Saved data entries
----
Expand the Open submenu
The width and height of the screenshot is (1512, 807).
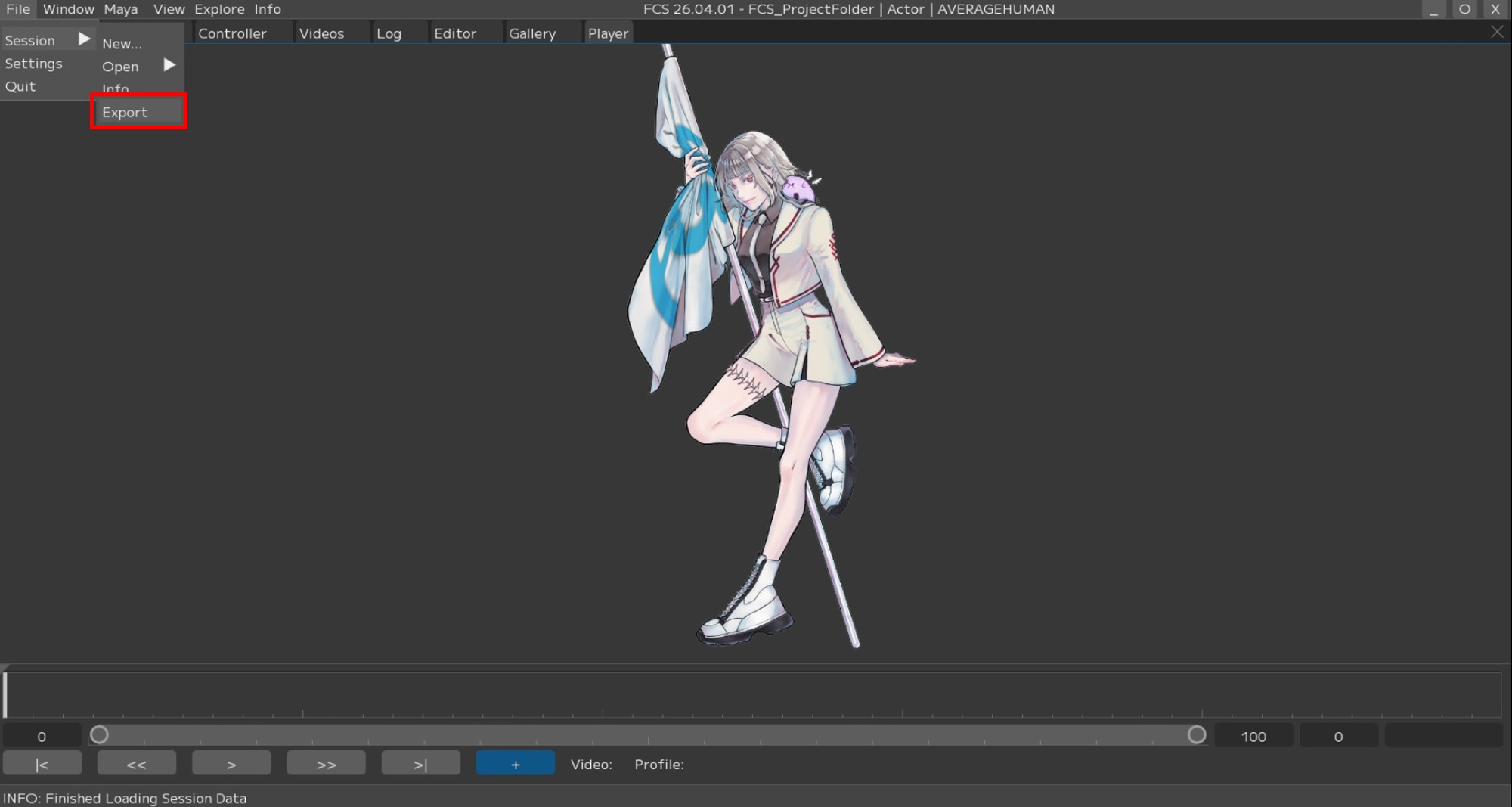coord(138,67)
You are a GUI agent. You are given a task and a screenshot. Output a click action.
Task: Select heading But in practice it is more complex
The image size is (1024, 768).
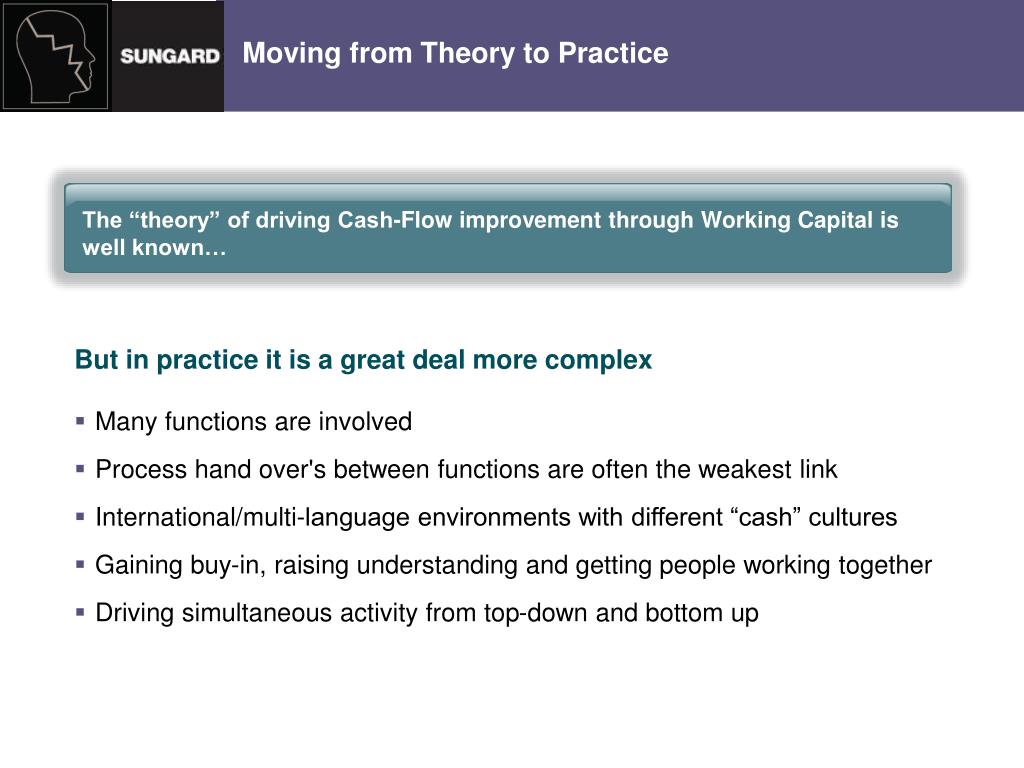click(363, 360)
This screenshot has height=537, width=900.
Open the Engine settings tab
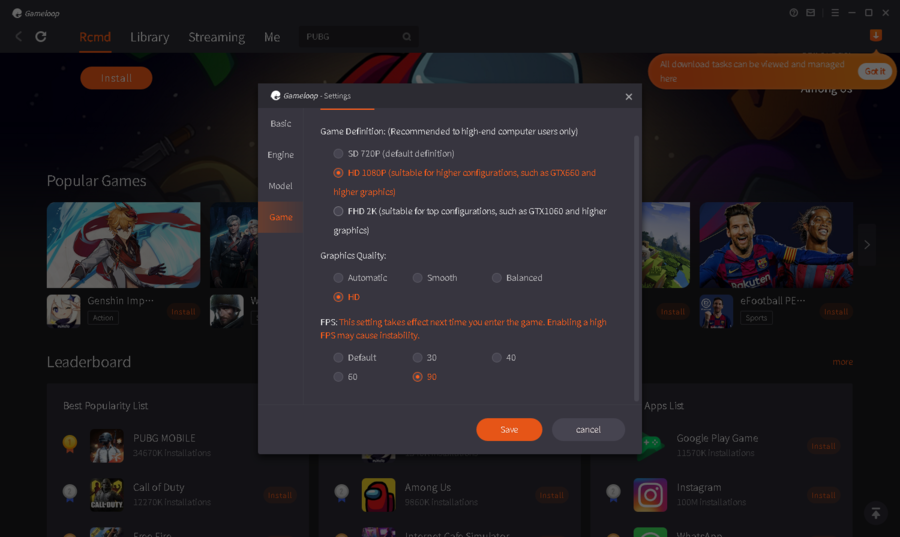281,155
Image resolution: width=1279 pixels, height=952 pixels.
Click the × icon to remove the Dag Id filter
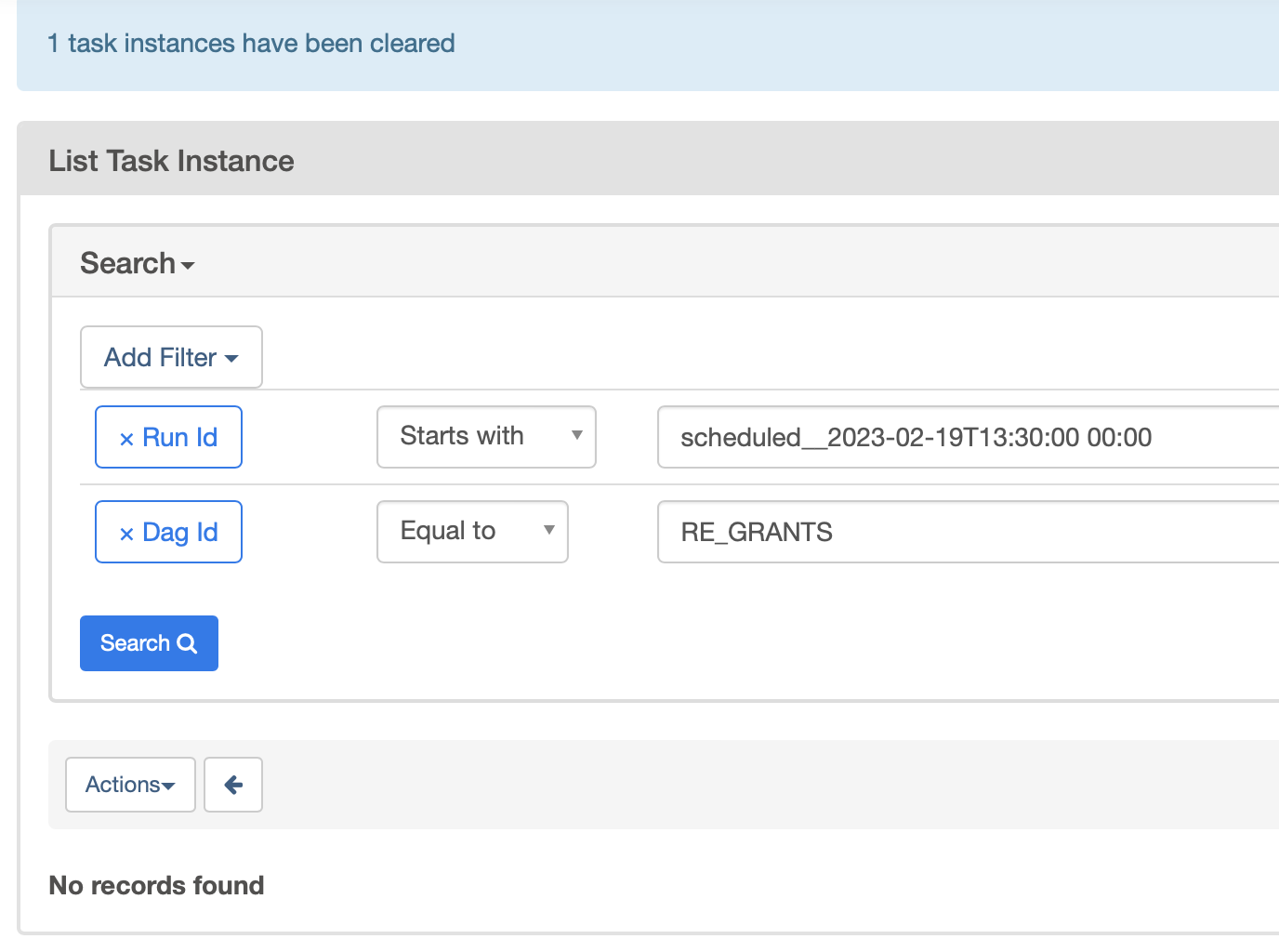pyautogui.click(x=127, y=532)
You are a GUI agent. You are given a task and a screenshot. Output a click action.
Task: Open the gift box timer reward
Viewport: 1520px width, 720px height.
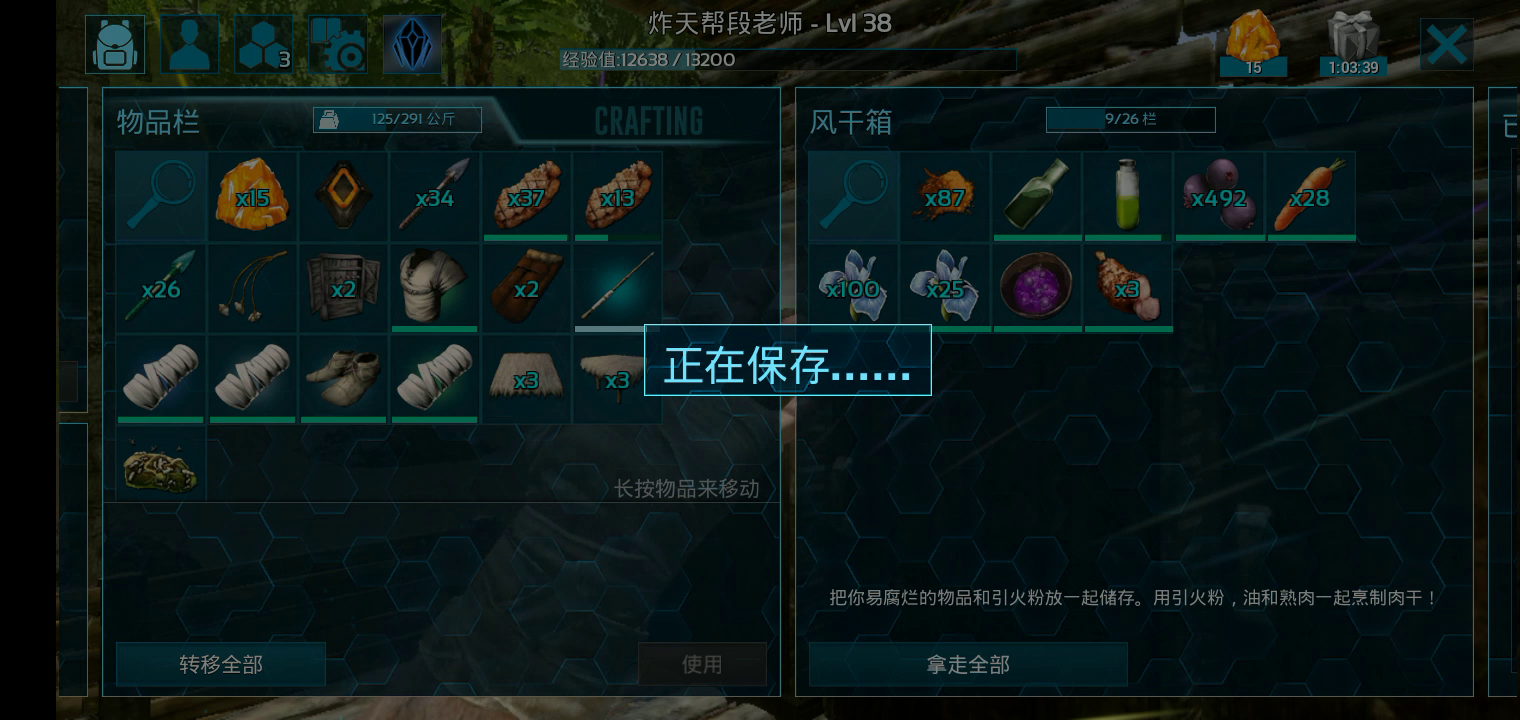1353,44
----
> WORK REQUIRED: Emit the lines of the data above from the one containing "Image resolution: width=1279" through its final line, both endpoints included. Pictures do not belong in the output.

> RESPONSE:
Image resolution: width=1279 pixels, height=952 pixels.
Click the × icon to remove the Dag Id filter
pyautogui.click(x=127, y=532)
You are a GUI agent. You are given a task and a screenshot. Output a click action.
Task: Open the gift box timer reward
Viewport: 1520px width, 720px height.
1353,44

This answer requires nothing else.